Friday, June 11, 2004

Nuking the Peninsula

From time to time I hear hot-heads suggesting that we "destroy Islam" by nuking Mecca and Medina in some kind of super-ArcLight. No Kabba or Mecca means no haj which means one of the pillars of Islam is gone, and it all falls down, right?

Um, no. Set aside for now the immorality of killing a few cities worth of people, maybe half of whom aren't our enemies. The plan fails on its own terms anyway.

Remember that Islam is, despite the best efforts of the Saudis, a fairly diverse collection of schools of theology/politics. In fact there are 5 major classical schools, plus a couple of new ones: Qaddafi's variety and the Wahabbi school (which I'm told has a sufficiently different approach to the Hadith from its parent Hanbali to count as a different school). The Sufi aren't counted as a separate school, but their influence is reputed to have been substantial. They tend to focus on inner spiritual qualities rather than the outward rituals.

Since pretty much any respected scholar can make fatwas, you can find vast numbers of them governing the minutia of life; and you can find contradictions among them even within a particular school. To make matters even more flexible, some scholars produce fatwas designed to achieve some result, rather than on the basis of clear scholarship. (one reason for the contradictions mentioned above)

The haj is only mandatory for those able to make the journey. Illness and poverty obviously influence ability, and so presumably does the danger of the journey. If Mecca is a radioactive hole, I assume it is too difficult to go there.

The day of ijtihad was declared over long ago. But if Mecca disappeared, certainly one of the schools would reopen ijtihad and re-evaluate the pillars of Islam in the light of recent events; and if one does, all will have to. You might speculate about possible Sufi influence on the results, since the literal application of the Koran wouldn't seem to apply anymore. I'm certain that the scholars would come up with some clever re-interpretation that would keep them in business if they had to. They can say things along the line of:

Five times a day, pray towards where Mecca was. (A no-brainer)

and

The haj was only mandatory if you were able to do it. Since no one is able to do it any more, it is obviously not mandatory. (Seems fairly benign and irrefutable)

or

Mecca is gone, so the end is near, so we need to be found as devoted fighters for God! The new pillar is jihad! (Sounds like bad news)

or

Where is Mecca? It can't be just the city, which kept changing over the years, (and no doubt became polluted in the process), but the place of Muhammad's obedience and Abraham's obedience. And if one place of obedience is gone, we can obey in another. We can make our pilgrimage to a nearby place from which we can see where Mecca was, or (if the Sufis have enough influence) in any place where one of God's prophets has been.

and

God sent the stone of the Kabba to Earth, and He's entitled to remove it if He doesn't like the way we've been treating it, right? And in any case the stone isn't supposed to be all that critical, no matter what the folklore says. (True. It isn't.)

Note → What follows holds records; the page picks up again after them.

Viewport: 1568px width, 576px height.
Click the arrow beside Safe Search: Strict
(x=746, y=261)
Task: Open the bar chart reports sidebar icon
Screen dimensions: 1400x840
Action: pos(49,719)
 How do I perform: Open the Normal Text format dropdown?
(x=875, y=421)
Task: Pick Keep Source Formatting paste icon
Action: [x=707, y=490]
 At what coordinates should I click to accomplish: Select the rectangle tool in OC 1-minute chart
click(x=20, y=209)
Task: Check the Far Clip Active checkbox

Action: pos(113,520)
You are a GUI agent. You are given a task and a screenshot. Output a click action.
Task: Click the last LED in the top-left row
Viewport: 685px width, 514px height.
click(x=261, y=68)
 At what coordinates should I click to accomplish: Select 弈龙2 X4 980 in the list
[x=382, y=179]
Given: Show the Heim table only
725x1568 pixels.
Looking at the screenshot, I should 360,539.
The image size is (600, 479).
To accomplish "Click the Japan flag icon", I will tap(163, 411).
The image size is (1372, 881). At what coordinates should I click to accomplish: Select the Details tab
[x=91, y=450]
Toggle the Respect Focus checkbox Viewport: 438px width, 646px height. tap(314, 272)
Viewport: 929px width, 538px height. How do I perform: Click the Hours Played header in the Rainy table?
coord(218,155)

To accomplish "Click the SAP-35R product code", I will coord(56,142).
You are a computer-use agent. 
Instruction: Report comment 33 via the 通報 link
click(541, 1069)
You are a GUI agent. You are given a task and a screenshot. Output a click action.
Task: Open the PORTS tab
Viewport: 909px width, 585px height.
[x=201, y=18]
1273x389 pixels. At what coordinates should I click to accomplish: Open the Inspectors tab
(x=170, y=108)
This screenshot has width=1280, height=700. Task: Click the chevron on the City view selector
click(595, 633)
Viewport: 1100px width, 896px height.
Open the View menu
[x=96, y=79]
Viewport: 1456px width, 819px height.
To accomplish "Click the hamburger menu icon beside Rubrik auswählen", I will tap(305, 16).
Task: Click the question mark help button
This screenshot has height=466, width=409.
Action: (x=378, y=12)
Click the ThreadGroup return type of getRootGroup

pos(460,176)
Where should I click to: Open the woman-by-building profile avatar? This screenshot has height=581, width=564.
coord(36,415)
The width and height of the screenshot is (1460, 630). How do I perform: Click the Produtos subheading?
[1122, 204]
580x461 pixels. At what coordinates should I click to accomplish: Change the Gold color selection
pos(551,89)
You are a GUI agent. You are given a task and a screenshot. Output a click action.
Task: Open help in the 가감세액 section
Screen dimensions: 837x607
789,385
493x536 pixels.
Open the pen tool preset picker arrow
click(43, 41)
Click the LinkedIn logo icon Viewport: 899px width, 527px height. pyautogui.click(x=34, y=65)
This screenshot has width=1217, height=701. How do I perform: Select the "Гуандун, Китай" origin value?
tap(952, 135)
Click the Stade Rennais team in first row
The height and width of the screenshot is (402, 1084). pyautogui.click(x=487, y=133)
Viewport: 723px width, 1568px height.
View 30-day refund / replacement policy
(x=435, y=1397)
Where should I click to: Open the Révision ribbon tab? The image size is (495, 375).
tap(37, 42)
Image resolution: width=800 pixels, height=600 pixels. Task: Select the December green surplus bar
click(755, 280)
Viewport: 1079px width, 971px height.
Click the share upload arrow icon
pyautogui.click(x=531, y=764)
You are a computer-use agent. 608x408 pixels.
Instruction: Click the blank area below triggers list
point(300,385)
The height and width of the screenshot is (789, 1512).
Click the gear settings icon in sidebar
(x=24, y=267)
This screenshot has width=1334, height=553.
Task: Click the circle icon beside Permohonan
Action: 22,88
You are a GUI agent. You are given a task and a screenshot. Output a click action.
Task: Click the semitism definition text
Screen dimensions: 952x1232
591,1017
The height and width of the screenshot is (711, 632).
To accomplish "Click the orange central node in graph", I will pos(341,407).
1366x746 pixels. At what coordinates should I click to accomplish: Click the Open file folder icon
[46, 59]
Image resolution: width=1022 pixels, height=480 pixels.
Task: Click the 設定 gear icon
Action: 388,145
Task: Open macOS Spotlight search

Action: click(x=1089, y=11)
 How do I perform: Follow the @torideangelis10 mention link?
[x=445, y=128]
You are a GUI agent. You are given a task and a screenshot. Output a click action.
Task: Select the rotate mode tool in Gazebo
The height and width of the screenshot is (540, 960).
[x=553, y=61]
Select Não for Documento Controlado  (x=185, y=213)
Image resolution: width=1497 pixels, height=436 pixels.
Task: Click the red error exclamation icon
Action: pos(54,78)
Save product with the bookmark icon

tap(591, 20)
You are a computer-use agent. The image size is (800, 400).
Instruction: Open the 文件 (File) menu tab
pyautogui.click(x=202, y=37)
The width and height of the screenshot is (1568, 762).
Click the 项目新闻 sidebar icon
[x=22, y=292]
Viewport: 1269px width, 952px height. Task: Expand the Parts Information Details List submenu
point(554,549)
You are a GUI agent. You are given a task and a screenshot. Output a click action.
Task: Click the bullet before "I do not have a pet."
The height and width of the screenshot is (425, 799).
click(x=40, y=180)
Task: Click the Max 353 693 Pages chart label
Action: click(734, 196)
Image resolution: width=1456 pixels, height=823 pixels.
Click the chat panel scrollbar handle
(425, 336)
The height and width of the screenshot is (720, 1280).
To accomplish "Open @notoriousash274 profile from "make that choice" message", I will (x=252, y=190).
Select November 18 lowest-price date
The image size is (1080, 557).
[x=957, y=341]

But I don't believe they would have to work hard at it. At least one, and probably many, Muslims visiting the outskirts of the cratered zone would find a black rock, and inspired by dreams of glory or else just dreams would declare this to be the miraculously preserved stone of the Kabba. If some local scholar is on the ball, he'll celebrate the first find and cut off further searching (violently if necessary); and the New Kabba will rise in New Mecca. If he's not on the ball, the scholars will face a number of contenders and a more complex problem. The clever thing to do would be to recognize all of them in some sense and stash them all in the same building, but that may not be politically possible. As a fall-back position they could recognize all of them in some sense, and urge their distribution around the world into many Mecca's, which God mercifully provided because the first one was getting too crowded.

My point is that even if Mecca vanished, it takes little creativity to justify a new Mecca, or many new ones. Sufi influence might make the new Mecca a local or symbolic inner one; and fake relics would easily provide a center for a New Mecca. And in any event, people who would abandon Islam if Mecca vanished are probably not the dedicated sort who would be our enemies anyhow.

And no matter whether they take the position that God was angry and withdrew Mecca/Kabba, or that God protected its essentials from the devices of the devil--we wind up in the role of the devil. It would automatically become a fundamental Muslim doctrine that Americans were devils, and we'd have a billion devoted enemies instead of a few hundred million. Forever.